Interrupted Lives: Catholic Sisters Under European Communism is a one-hour TV documentary that explores the oppression of Catholic Sisters in Eastern Europe under Soviet domination. This period began in 1948 after World War 2 ended and lasted roughly until the fall of the Berlin Wall in 1989.
During this 40-year period, the Catholic Church as well as other religions were harassed, suppressed and driven underground by the atheistic Soviet regimes across various European countries. However, this documentary will focus specifically on the plight of Roman Catholic and Greek Catholic Sisters whose schools, hospitals and motherhouses were seized; who were forbidden to meet publicly or privately and accept new members; who were forced to work on farms or factories when they were no longer allowed to serve as teachers or nurses for fear of “contaminating” others with their beliefs; who were imprisoned or sent in exile to Siberia and other camps as political punishment for resistance; who were forbidden to wear their community habits and veils; whose convents were seized by the state; who were forced to live secretly in ones and twos in apartments as laywomen; and who were kept segregated in “concentration convents” with limited access to family and friends. Many Sisters suffered imprisonment, exile, torture, deportations and surveillance during this period.

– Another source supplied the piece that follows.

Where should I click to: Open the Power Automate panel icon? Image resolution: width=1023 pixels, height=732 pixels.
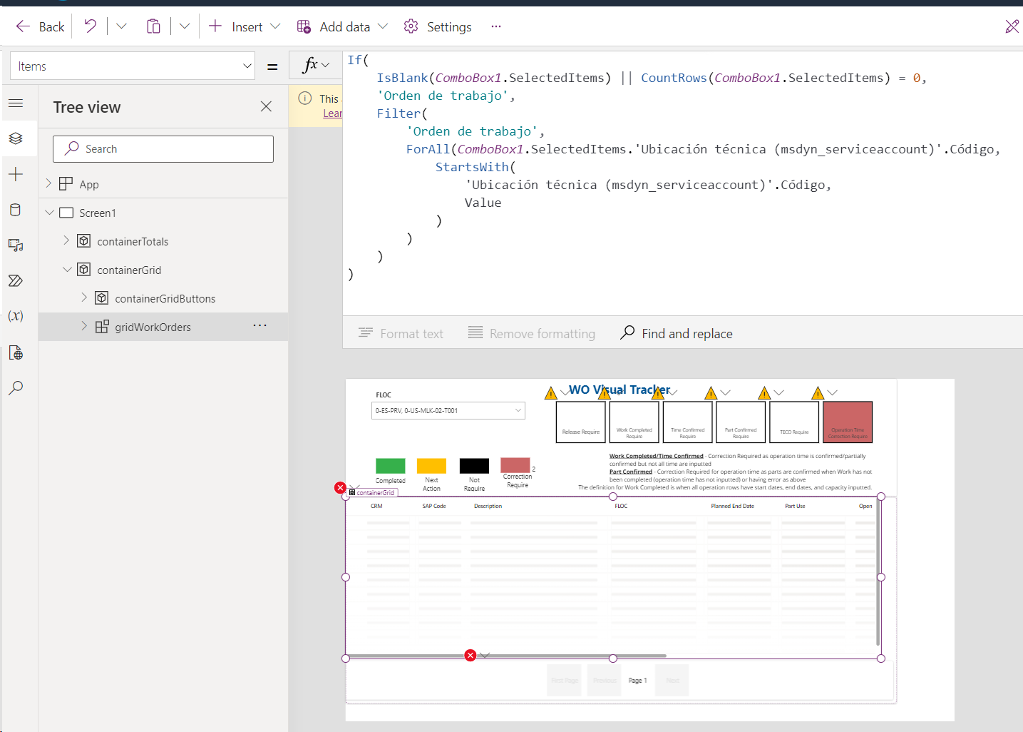coord(16,280)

The program will make extensive use of interviews with the Sisters who endured this treatment for over 40 years. Many of these “Sisters Survivors” (now in their 80s and 90s) offer amazing stories of courage and fidelity in the face of this bleak political repression. The producers have made two trips to Eastern Europe, visiting Lithuania, Ukraine, Hungary, Romania and Slovakia to conduct interviews and shoot video footage at the convents, monasteries, schools, motherhouses, prisons and concentration convents where the experiences took place.
Concordia, Kansas Sisters of St. Joseph Margaret Nacke, CSJ and Mary Savoie, CSJ, who have been collecting testimonies and researching the experiences of Eastern European Sisters for about 5 years, serve as executive producers of the program. Sylvania, OH Franciscan Sister Judy Zielinski, a documentary filmmaker on staff at NewGroup Media in South Bend, IN, is writing and producing the program.
Interrupted Lives has been selected by the US Catholic Bishops’ Communications Department as one of its 2009 programs for the Interfaith Broadcast Commission TV series and is slated to air on ABC affiliates in the fall. Dates and air times have not yet been announced.
It is a difficult subject to watch but the story is one I am sure many people are completely unfamiliar with.